25 April, 2012

Tasty Chicken Stir fry

Stir fry is a mainstay at our house.  I usually make it in some form at least once a week.  I found this delicious stir fry recipe and it would work with just about any meat and veggie combo.  My family loves chicken thighs and prefer them to white meat.  
Another thing I found helpful is the prepackaged fresh veggies at Kroger.  I usually balk at those packages thinking 'why would anyone do that' but when I figured how much it would be be to purchase each veggie separately and chop it up I decided to try it.  The package stays "Asian Stir fry" and it's got peppers, carrots, celery, mushrooms, sugar snap peas, zucchini, and cabbage.  I was impressed and it saved me a lot of time this evening.
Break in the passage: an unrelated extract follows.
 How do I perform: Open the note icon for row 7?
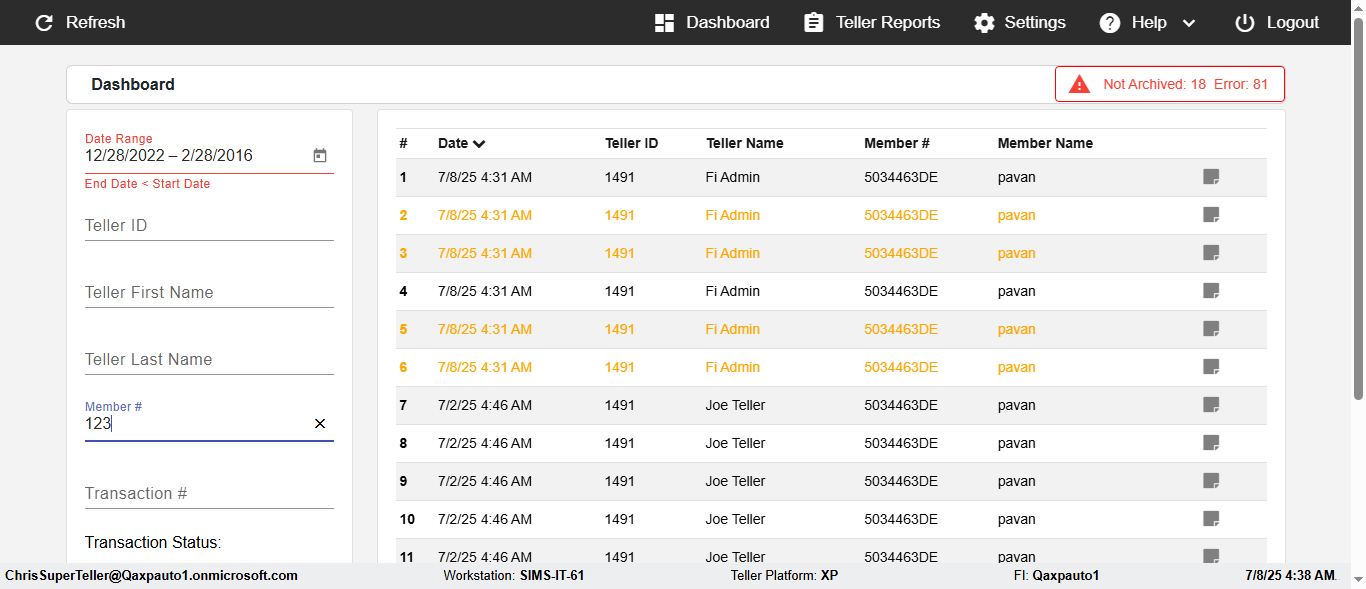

  • 1 tablespoon white wine
  • 1 tablespoon soy sauce
  • 1 teaspoon brown sugar
  • 3 medium green onions, finely chopped (white parts only)
  • 1 pound skinless, boneless chicken thighs, cut up
  • 1 tablespoon white vinegar
  • 2 tablespoons rice vinegar
  • 1 tablespoon soy sauce, or to taste
  • 1 tablespoon Asian chili paste
  • 1 tablespoon sesame oil
  • 2 tablespoons brown sugar
  • 2 teaspoons ketchup
  • 2 tablespoons white wine
  • 4 cloves garlic, minced
  • oil for wok or skillet
  • 1 tablespoon cornstarch
  • 2 tablespoons water

  • salt and ground black pepper to taste
  • 1/4 cup chopped green onion tops
  • 4 cups cooked white rice

  • Whisk together 1 tablespoon white wine, 1 tablespoon soy sauce, 1 teaspoon brown sugar, and finely chopped green onion.Stir in chicken pieces to coat. Cover and refrigerate for 1 hour.Combine white vinegar, rice vinegar, 1 tablespoon soy sauce,  chile paste, sesame oil, 2 tablespoons brown sugar, ketchup, 2 tablespoon white wine, and garlic in a bowl. Whisk thoroughly; set aside.Mix cornstarch with cold water in a small bowl.Heat oil in a heavy duty, nonstick skillet over high heat. Stir in chicken; cook and stir until chicken begins to brown, about 2 minutesStir in the vegetable; cook for 2-3 more minutes. Stir in vinegar mixture; cook and stir until vegetables are tender and chicken is no longer pink in the center, about 2 minutes. Stir in cornstarch mixture until sauce is thickened, about 30 seconds; remove from heat. Season with salt and pepper if needed. Stir in green onion tops. Serve over white rice.